WORK REQUIRED: Reproduce the category theory post word for word, from start to finish.

DOCUMENT TEXT:
──────

## Category Theory LO21644

AM de Lange (amdelange@gold.up.ac.za)
Mon, 17 May 1999 09:03:33 +0200

Dear Organlearners,

>I have kept this last paragraph for Rick. Rick, I will send you
>under a separate message as file attachment a bitmap
>illustrating (i) the Axiom of Identity and (ii) the Axiom of
>make it available on the LO server and give our fellow learners
>the URL. Thank you very much.

Many thanks to Rick, our host.

The URL is:
< http://www.learning-org.com/graphics/CATdiagrams.GIF >

I think that these two diagrams are so abstract that a little
explanation is required.

When you read, for example, the (i) identity diagram, picture
in your mind the following scheme:
[being] --(becoming)--> [being] --(becoming)--> [being]
or
[a] --(f)--> [b] --(g)--> [c]
where [a], [b] and [c] are objects
and --(f)--> and --(g)--> are arrows.

It can be any being-becoming pattern, for example,
[John] --(kick)--> [ball] --(move)--> [goal]
which will be in the natural language English:
John kick{s the} ball {. The ball} move{s to the} goal {posts}.
I have put all extra syntaxis which English requires into braces { }.
Note, for example the {s} in the tenses to establish concorde. (My own
mother tongue Afrikaans has done away with concorde in tenses.)

──────

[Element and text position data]
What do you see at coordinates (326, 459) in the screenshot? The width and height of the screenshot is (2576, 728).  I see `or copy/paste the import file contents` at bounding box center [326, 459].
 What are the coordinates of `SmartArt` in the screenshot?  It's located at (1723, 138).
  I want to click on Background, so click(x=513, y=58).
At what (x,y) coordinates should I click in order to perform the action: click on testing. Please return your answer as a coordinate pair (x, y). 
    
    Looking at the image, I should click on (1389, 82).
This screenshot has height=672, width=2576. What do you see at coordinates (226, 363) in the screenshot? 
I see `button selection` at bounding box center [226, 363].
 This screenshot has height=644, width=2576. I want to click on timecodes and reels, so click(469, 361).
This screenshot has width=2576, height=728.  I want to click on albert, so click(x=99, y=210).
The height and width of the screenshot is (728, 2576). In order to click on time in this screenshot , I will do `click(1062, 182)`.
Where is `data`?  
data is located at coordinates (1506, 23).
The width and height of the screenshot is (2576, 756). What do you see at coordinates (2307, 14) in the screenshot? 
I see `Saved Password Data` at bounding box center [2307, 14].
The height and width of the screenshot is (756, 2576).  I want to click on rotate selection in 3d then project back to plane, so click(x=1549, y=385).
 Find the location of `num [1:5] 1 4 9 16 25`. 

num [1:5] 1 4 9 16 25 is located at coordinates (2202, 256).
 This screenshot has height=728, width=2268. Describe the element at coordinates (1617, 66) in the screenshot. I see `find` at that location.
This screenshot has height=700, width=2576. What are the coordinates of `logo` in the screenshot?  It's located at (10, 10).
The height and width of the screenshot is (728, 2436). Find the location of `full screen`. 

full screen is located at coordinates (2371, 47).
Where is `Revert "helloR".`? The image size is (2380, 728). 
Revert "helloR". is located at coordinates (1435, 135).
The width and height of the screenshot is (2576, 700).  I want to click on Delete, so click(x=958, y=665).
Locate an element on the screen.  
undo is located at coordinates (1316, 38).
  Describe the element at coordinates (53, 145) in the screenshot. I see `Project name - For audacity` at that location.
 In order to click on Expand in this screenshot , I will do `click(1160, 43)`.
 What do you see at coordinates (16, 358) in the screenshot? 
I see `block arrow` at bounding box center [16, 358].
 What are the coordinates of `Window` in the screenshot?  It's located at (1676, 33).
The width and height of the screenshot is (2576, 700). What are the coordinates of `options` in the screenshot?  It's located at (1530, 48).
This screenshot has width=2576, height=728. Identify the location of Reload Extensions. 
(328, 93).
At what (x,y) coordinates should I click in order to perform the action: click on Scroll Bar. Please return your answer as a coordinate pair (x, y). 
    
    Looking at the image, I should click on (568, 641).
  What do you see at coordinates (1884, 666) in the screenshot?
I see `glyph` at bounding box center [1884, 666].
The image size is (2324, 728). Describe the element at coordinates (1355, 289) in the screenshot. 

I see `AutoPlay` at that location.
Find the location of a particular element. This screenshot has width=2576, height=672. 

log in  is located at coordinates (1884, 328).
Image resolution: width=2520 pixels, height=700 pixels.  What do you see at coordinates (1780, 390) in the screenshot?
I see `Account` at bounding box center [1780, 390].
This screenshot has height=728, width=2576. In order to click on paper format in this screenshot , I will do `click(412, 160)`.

──────

WRITTEN SOLUTION:
## Category Theory LO21644

AM de Lange (amdelange@gold.up.ac.za)
Mon, 17 May 1999 09:03:33 +0200

Dear Organlearners,

>I have kept this last paragraph for Rick. Rick, I will send you
>under a separate message as file attachment a bitmap
>illustrating (i) the Axiom of Identity and (ii) the Axiom of
>make it available on the LO server and give our fellow learners
>the URL. Thank you very much.

Many thanks to Rick, our host.

The URL is:
< http://www.learning-org.com/graphics/CATdiagrams.GIF >

I think that these two diagrams are so abstract that a little
explanation is required.

When you read, for example, the (i) identity diagram, picture
in your mind the following scheme:
[being] --(becoming)--> [being] --(becoming)--> [being]
or
[a] --(f)--> [b] --(g)--> [c]
where [a], [b] and [c] are objects
and --(f)--> and --(g)--> are arrows.

It can be any being-becoming pattern, for example,
[John] --(kick)--> [ball] --(move)--> [goal]
which will be in the natural language English:
John kick{s the} ball {. The ball} move{s to the} goal {posts}.
I have put all extra syntaxis which English requires into braces { }.
Note, for example the {s} in the tenses to establish concorde. (My own
mother tongue Afrikaans has done away with concorde in tenses.)